* _Action item_
Begin at the line containing "For every named" in the data below and go on through the line containing "Filtra (57, 1300)", repeating each line exactly; include both ends and no other line.

* _Data listing_

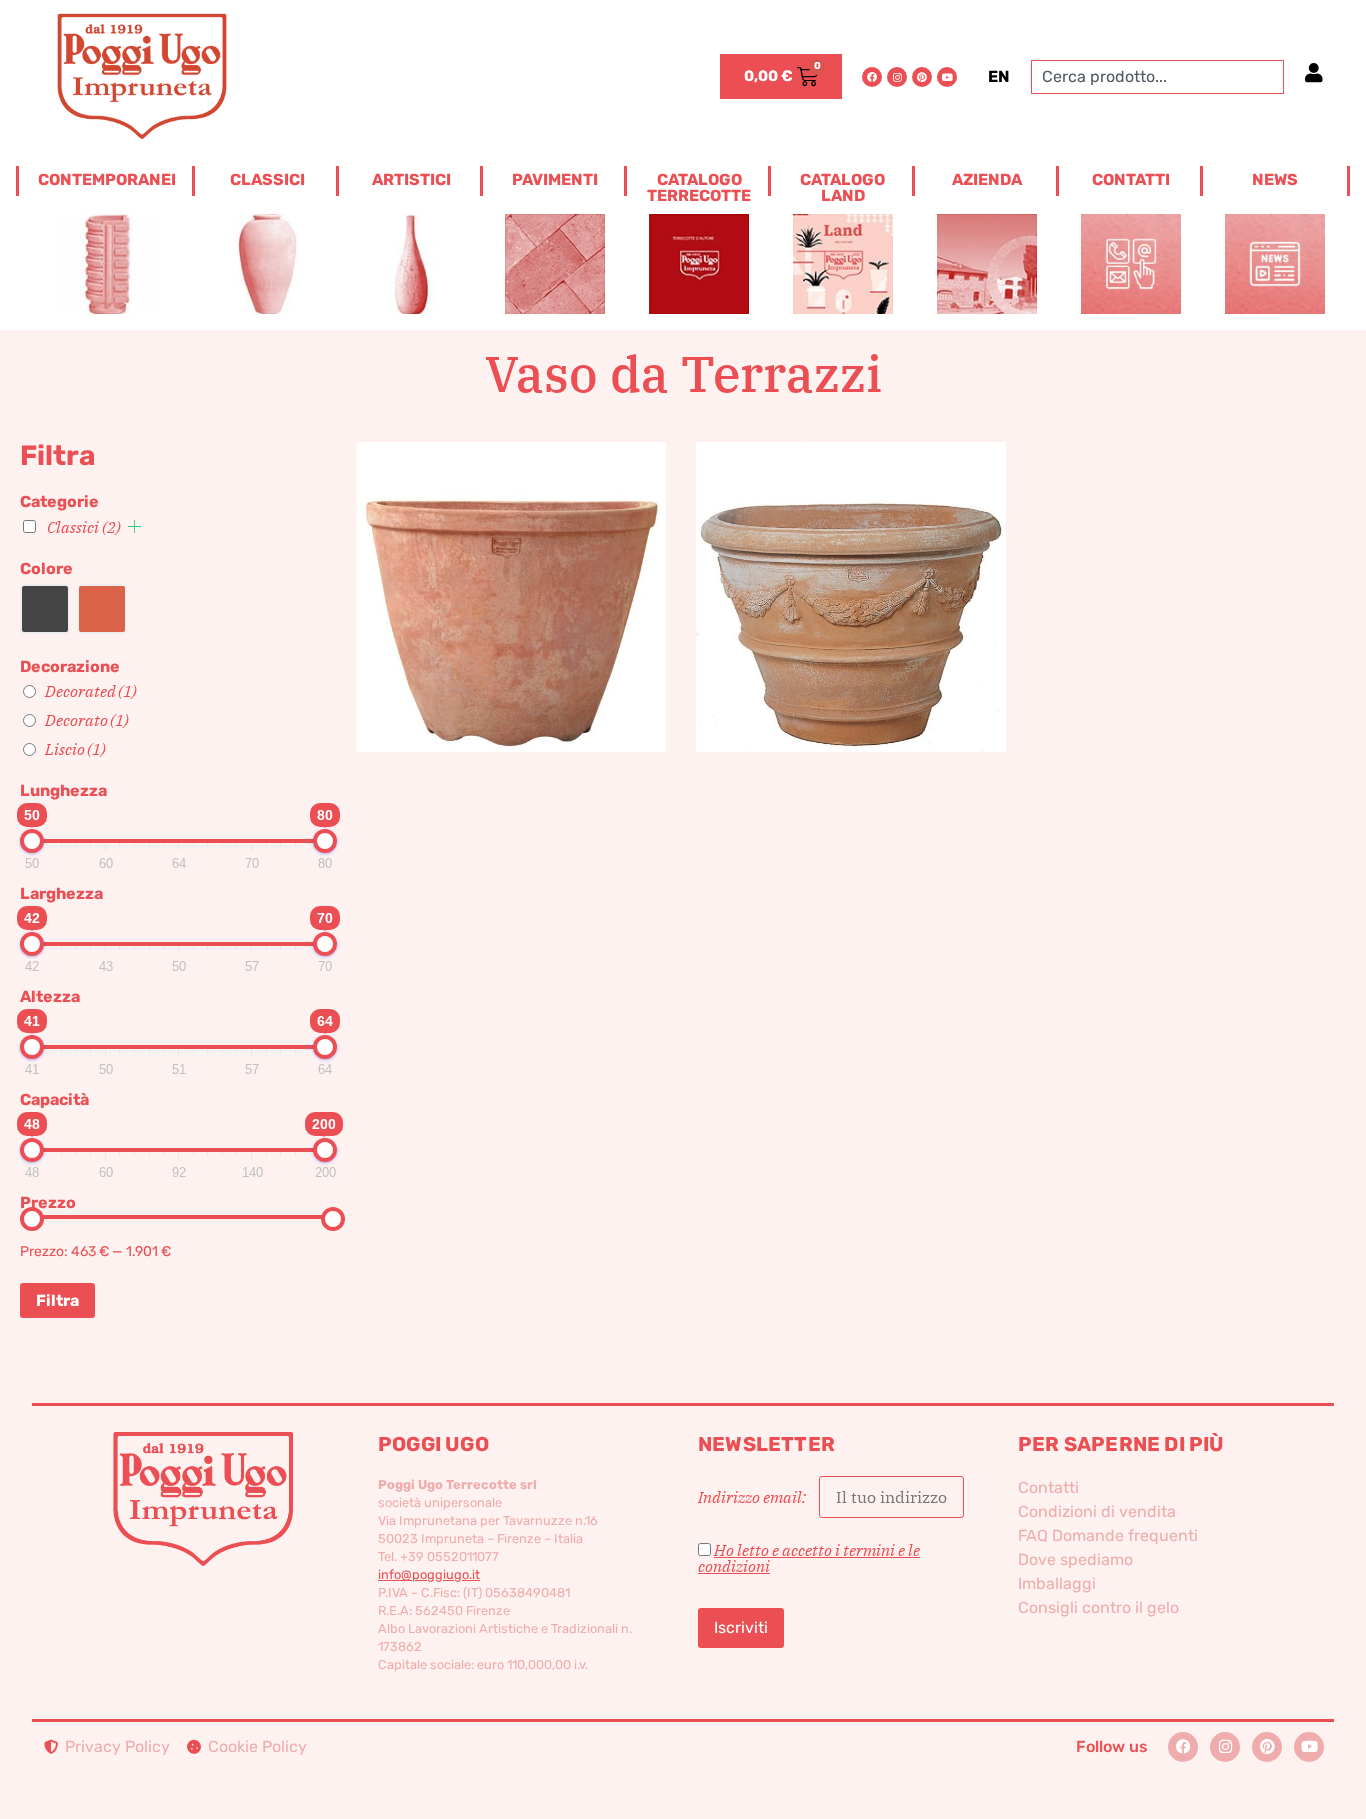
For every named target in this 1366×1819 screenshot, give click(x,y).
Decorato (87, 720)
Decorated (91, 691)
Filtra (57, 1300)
* * *
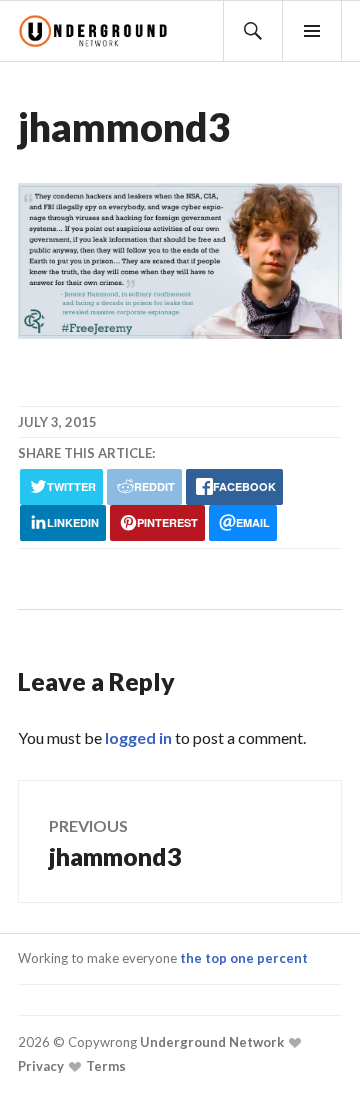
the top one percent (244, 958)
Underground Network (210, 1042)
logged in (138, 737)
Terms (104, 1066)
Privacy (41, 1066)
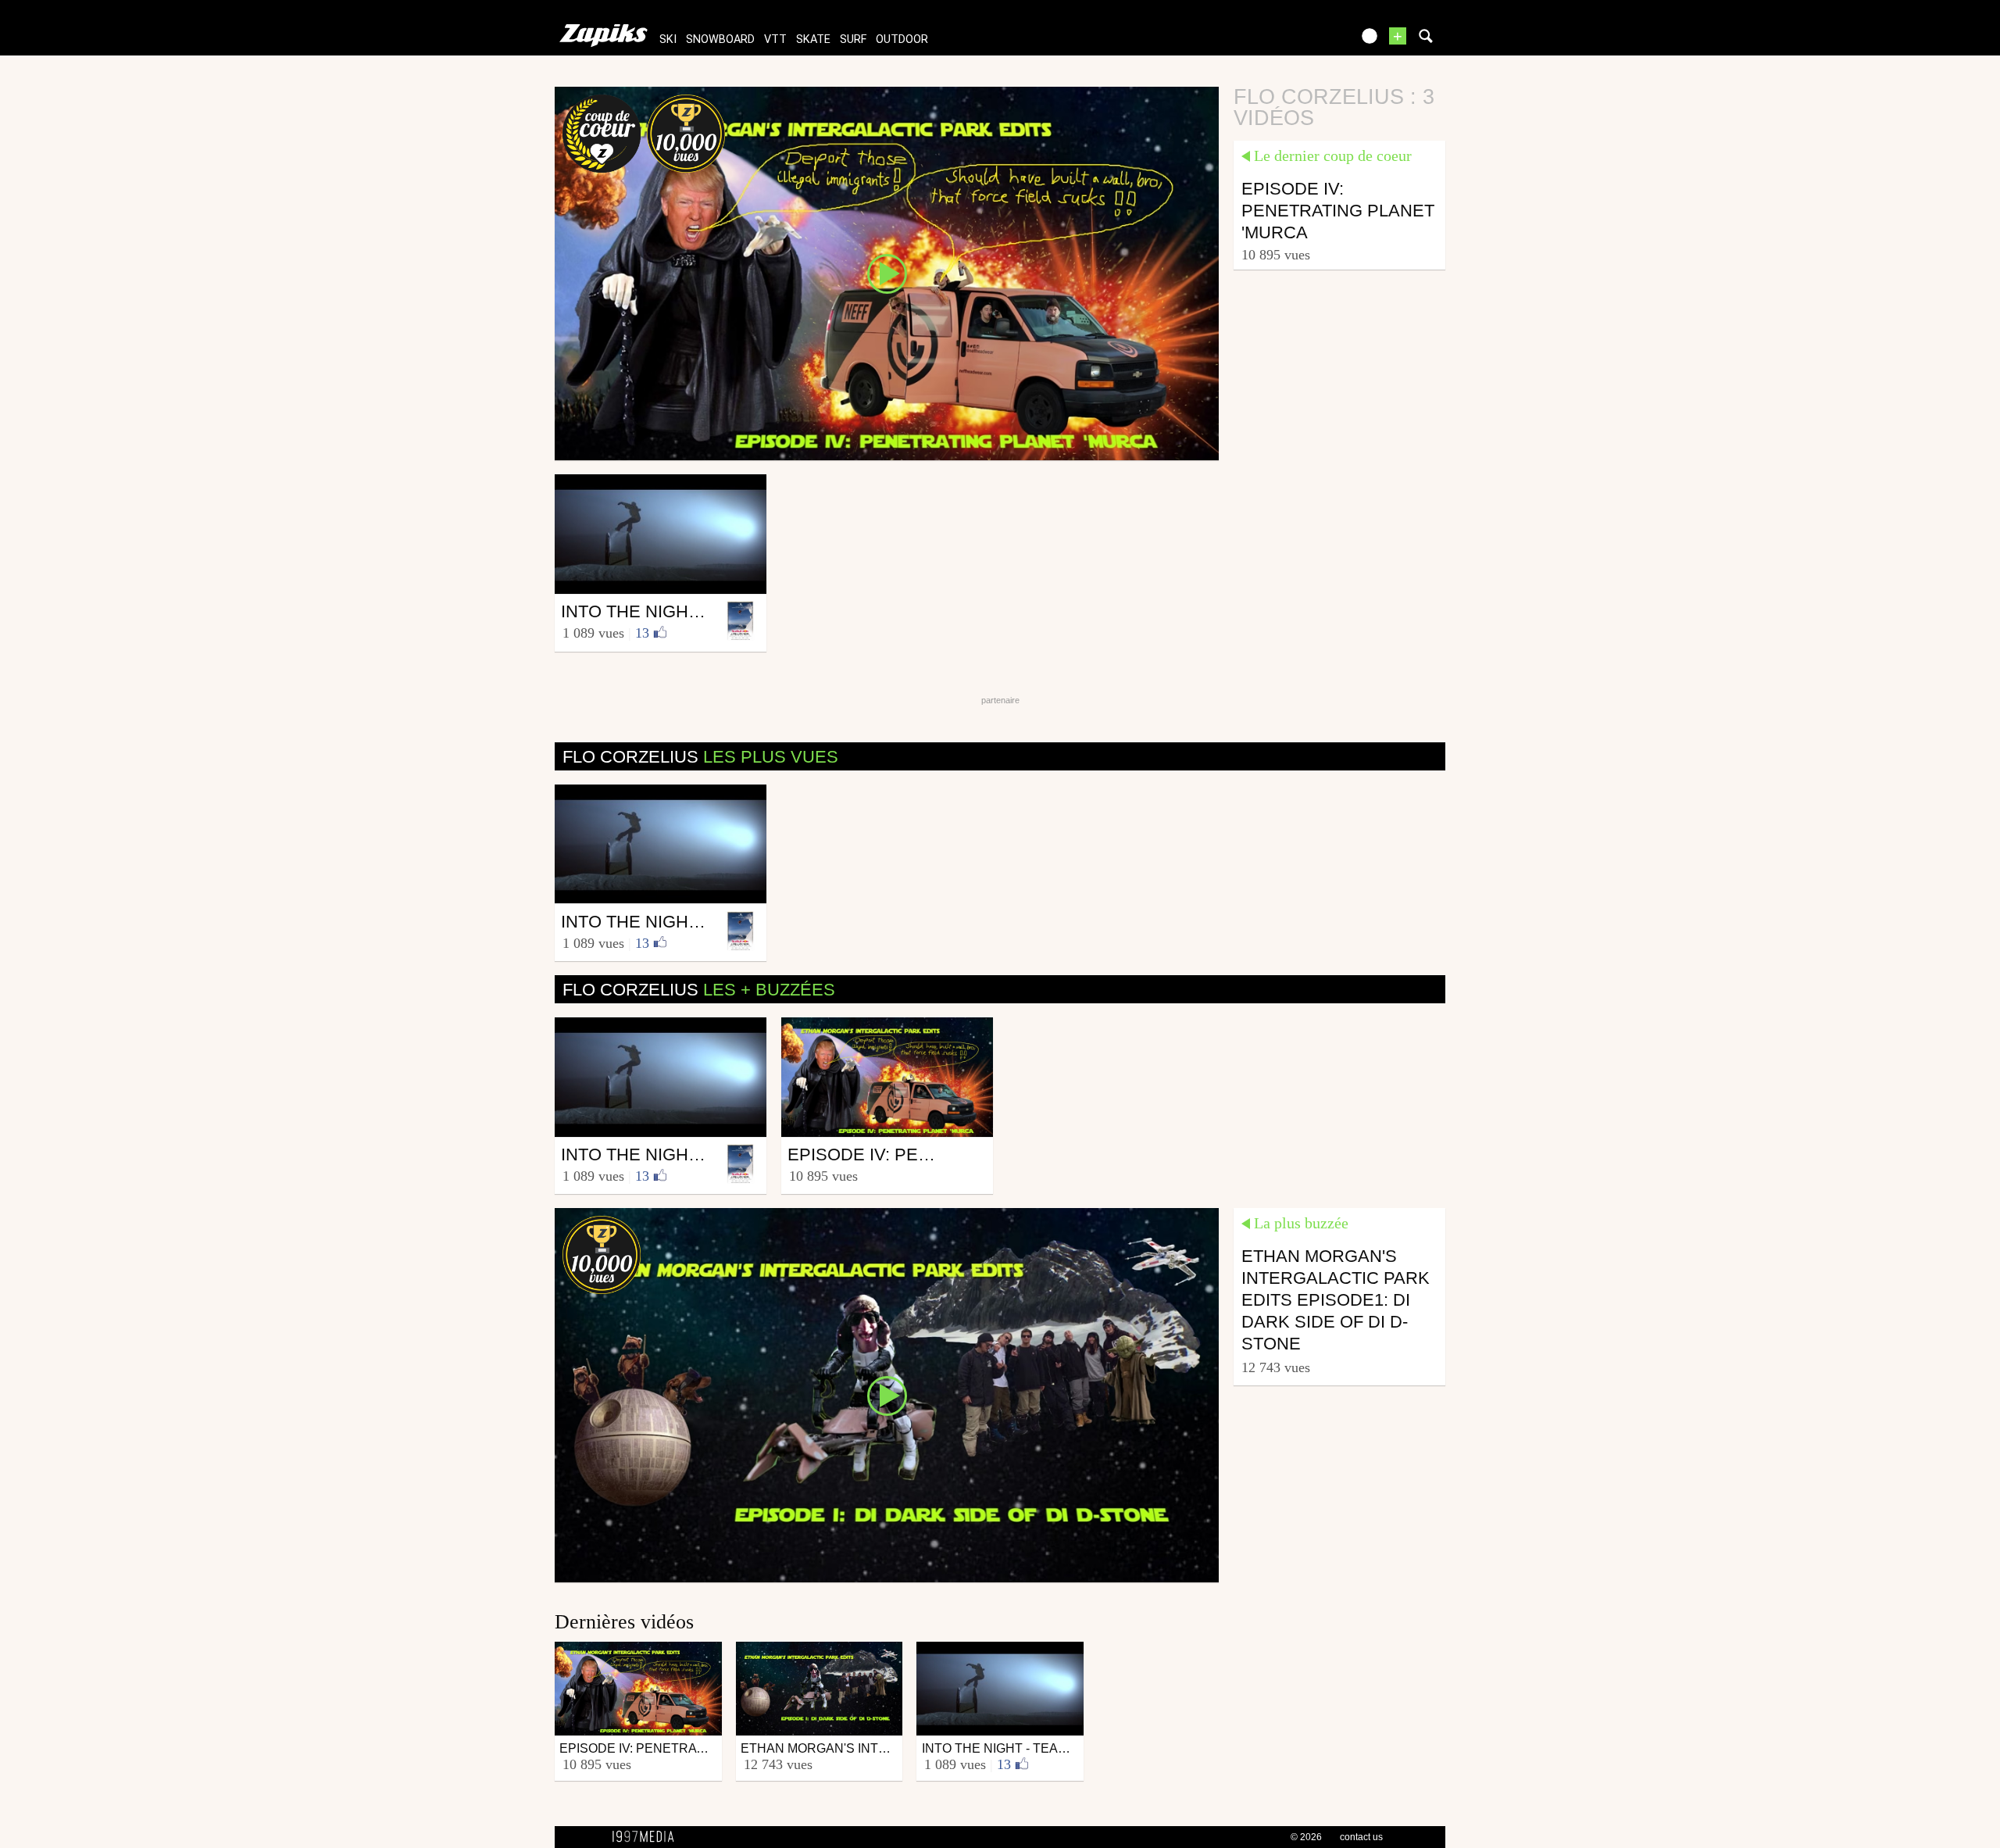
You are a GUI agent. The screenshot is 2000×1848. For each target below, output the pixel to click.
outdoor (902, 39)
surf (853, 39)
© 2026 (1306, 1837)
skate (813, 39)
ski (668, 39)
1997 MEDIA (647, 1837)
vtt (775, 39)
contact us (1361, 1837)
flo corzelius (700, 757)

* _Answer below_
For every named target in this 1366×1819 screenshot, give click(x,y).
Decorato (87, 720)
Decorated (91, 691)
Filtra (57, 1300)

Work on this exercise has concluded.